Au tour de Mme Synotte. Elle passe ses journées sous contention dans son fauteuil roulant. C'est pour son bien. Elle pourrait s'enfuir ou se blesser. Elle me regarde et me demande où elle est. Elle me pose cette question une vingtaine de fois par soir. La maladie d'Alzheimer, vous connaissez? Ce soir, elle croit que je suis son fils. «André, on va à la maison?» Non, madame, je ne suis pas André. Vous êtes à l'hôpital pour faire de la physio. André va venir demain. Il est tard, il faut se coucher.

Sa voisine de chambre me mentionne que Mme Synotte parle toute la nuit, elle ne ferme pas l'oeil de la nuit. Je demande à la responsable si nous pouvons déménager la voisine qui a besoin de son sommeil. À 22 h, c'est le déménagement. La dame est heureuse. Elle se retrouve, bien malgré elle dans la même chambre qu'un homme. Mais elle pourra enfin dormir.

Mme Synotte est toujours assise dans sa chaise. Je dois la changer pour la nuit. Comme chaque soir, elle ne veut rien savoir de moi. De petite taille et toute frêle, elle réussit, soir après soir, à m'épuiser. Du haut de mes six pieds et 200 livres, je me demande où cette petite bonne femme prend toute cette force. Vingt minutes plus tard, Mme Synotte est couchée. Sa couche est changée et elle est attachée dans son lit. Elle me regarde et me demande encore, en croyant que je suis son fils. «Je veux aller à la maison. Tu vas m'emmener, André?» Je lui explique pour la énième fois que je ne suis pas André et que l'heure est venue de dormir. Bonne nuit madame, à demain, lui dis-je.

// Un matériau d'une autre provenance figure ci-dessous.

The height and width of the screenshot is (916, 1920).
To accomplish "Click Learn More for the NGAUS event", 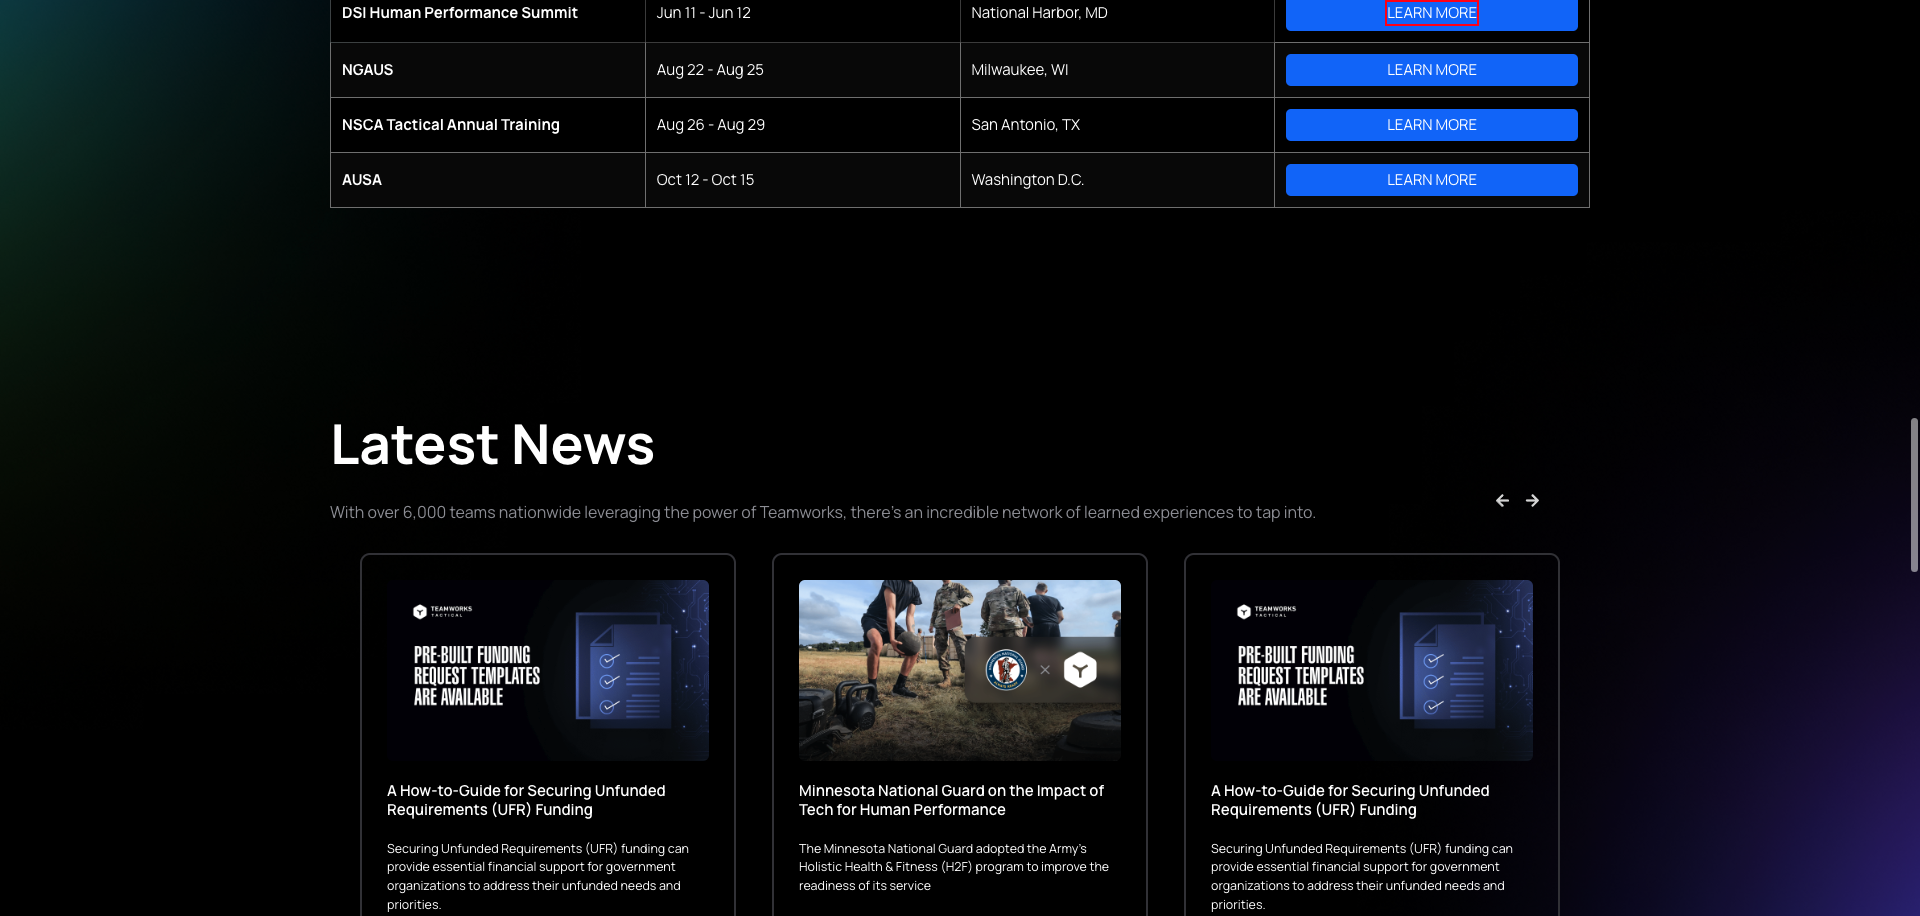I will (x=1431, y=69).
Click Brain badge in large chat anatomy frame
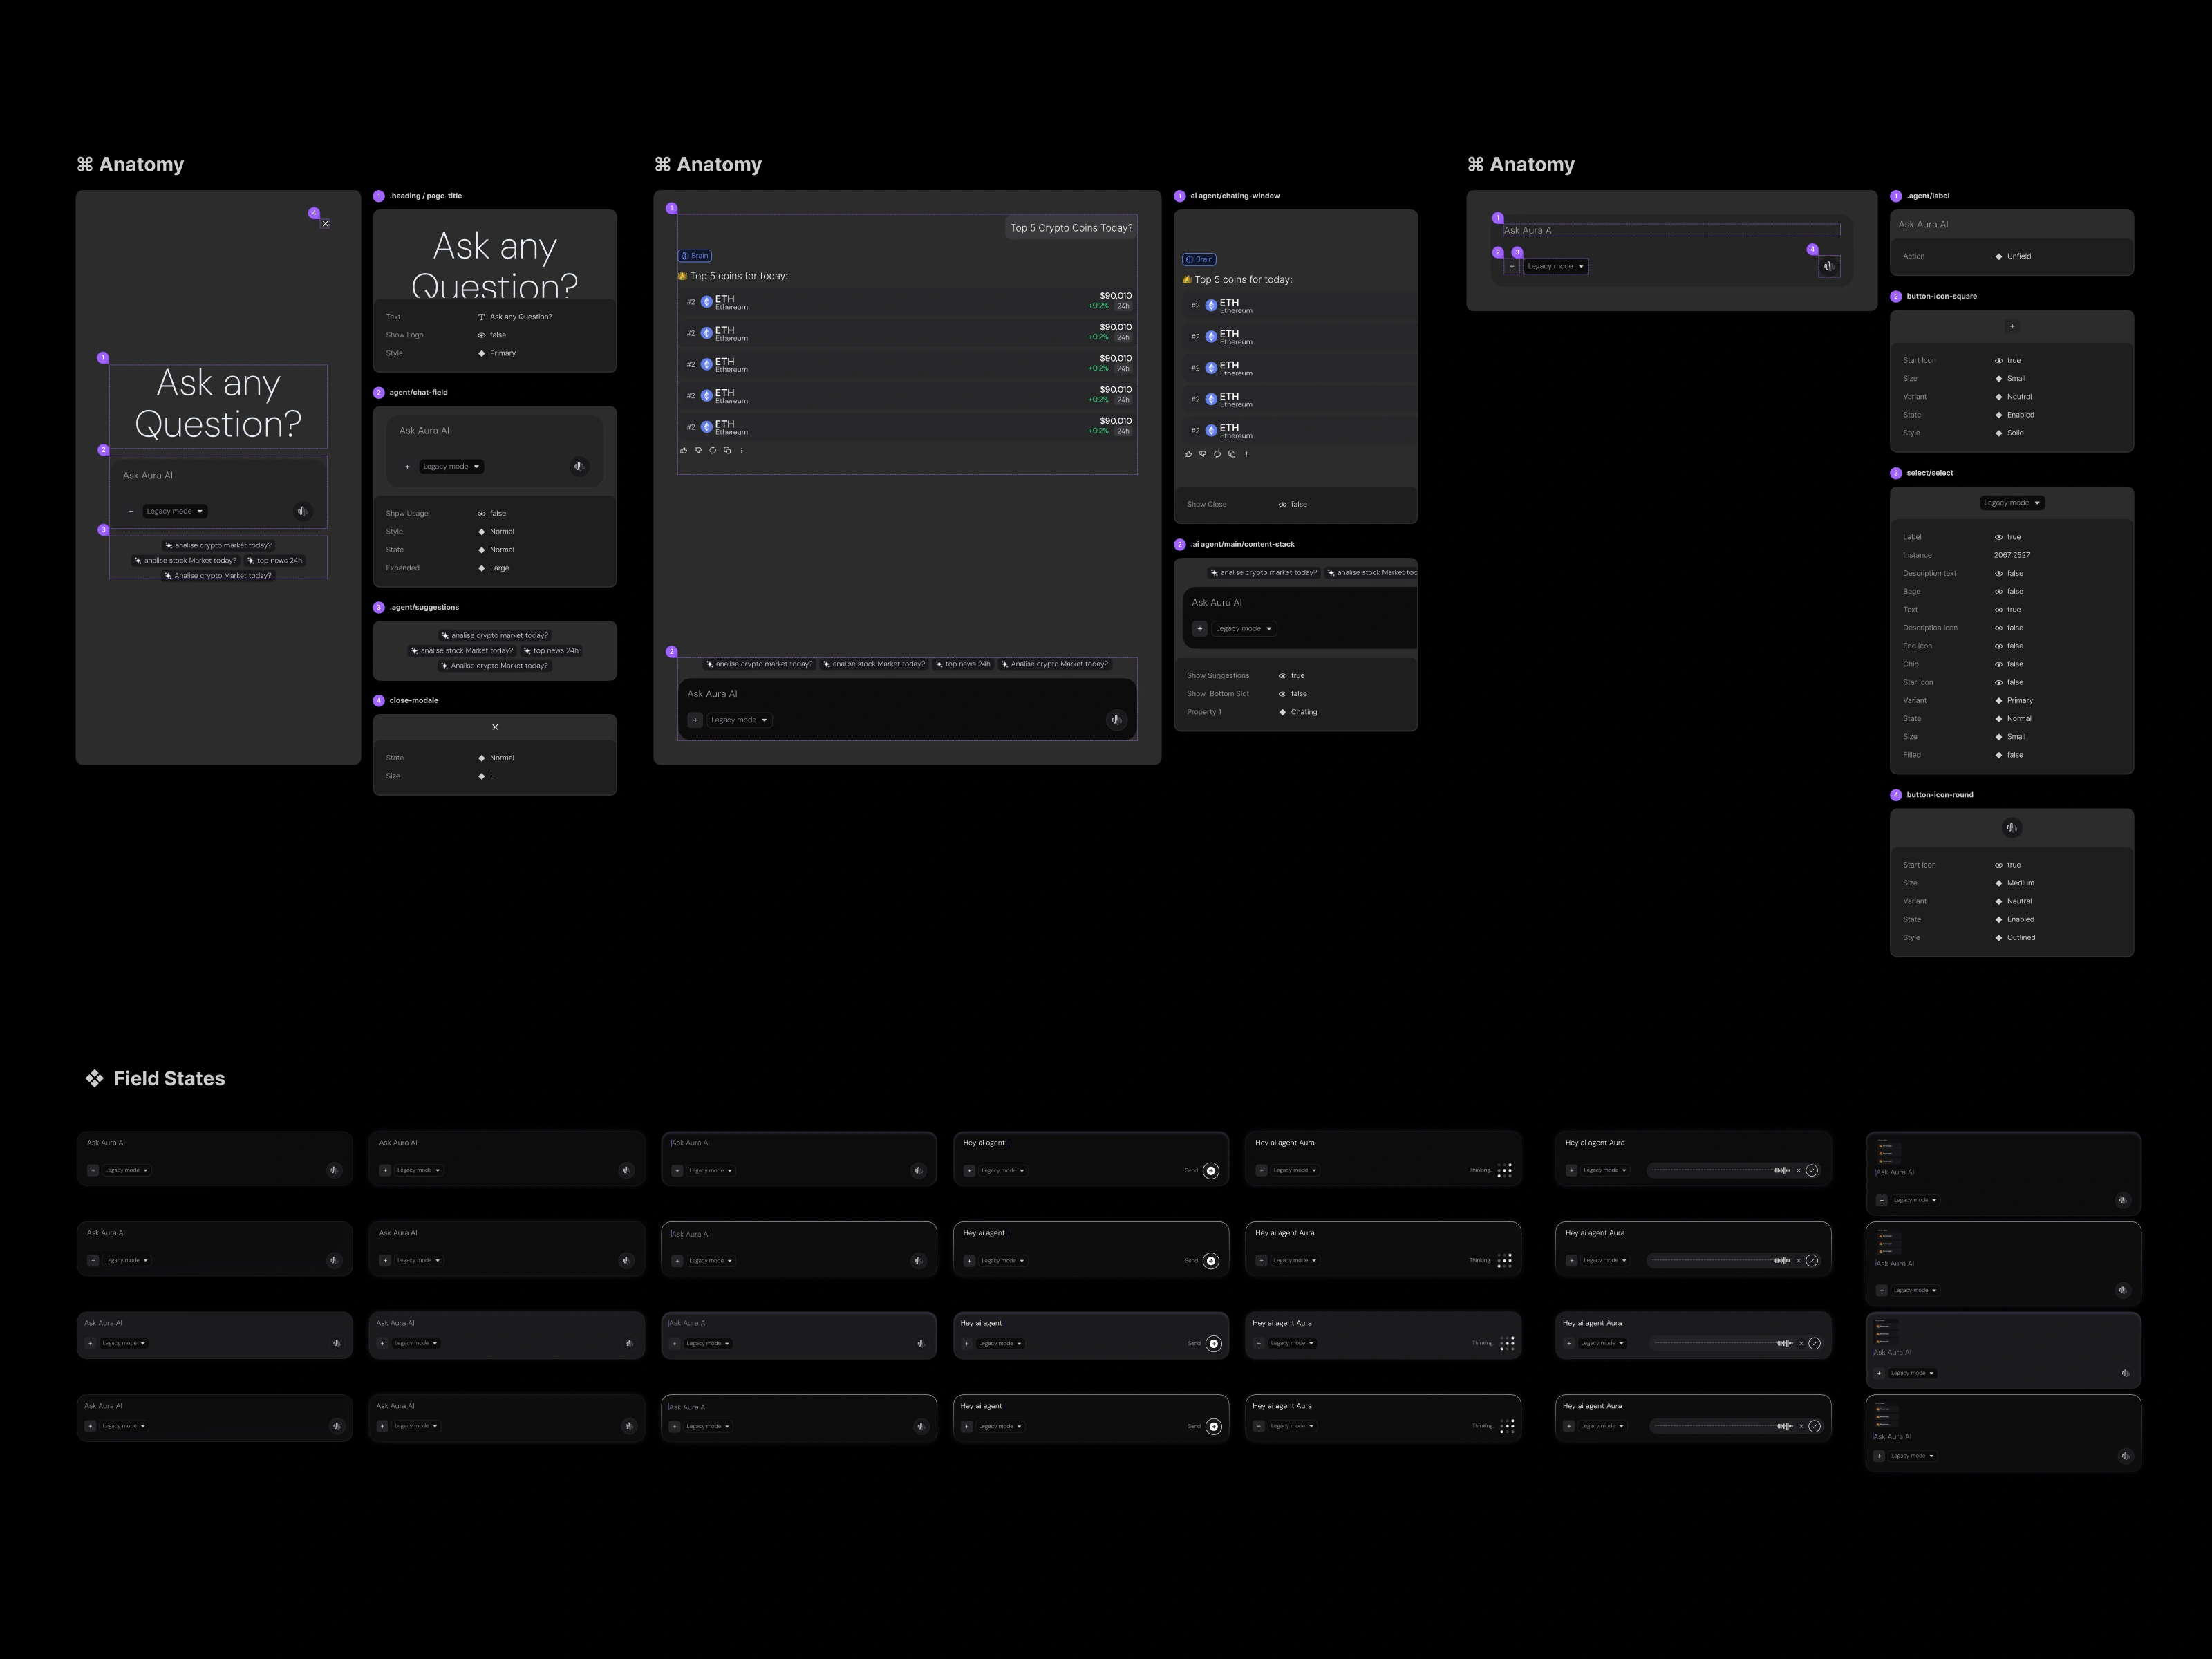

Dernière tournée à 23h. Mme Synotte ne dort toujours pas. Ironiquement, ceux qui se sont enfin endormis seront réveillés afin que je puisse changer leurs culottes d'incontinence.

Demain? Demain ce sera le jour de Noël. Ils seront tous là. Mes confrères et consoeurs de travail ainsi que moi-même seront là nous aussi. Comme des dizaines de milliers d'autres travailleurs de la santé, nous serons témoins des joies et des trop nombreuses peines de nos semblables. C'est un boulot comme les autres, dites-vous? Non, c'est une vocation mes amis.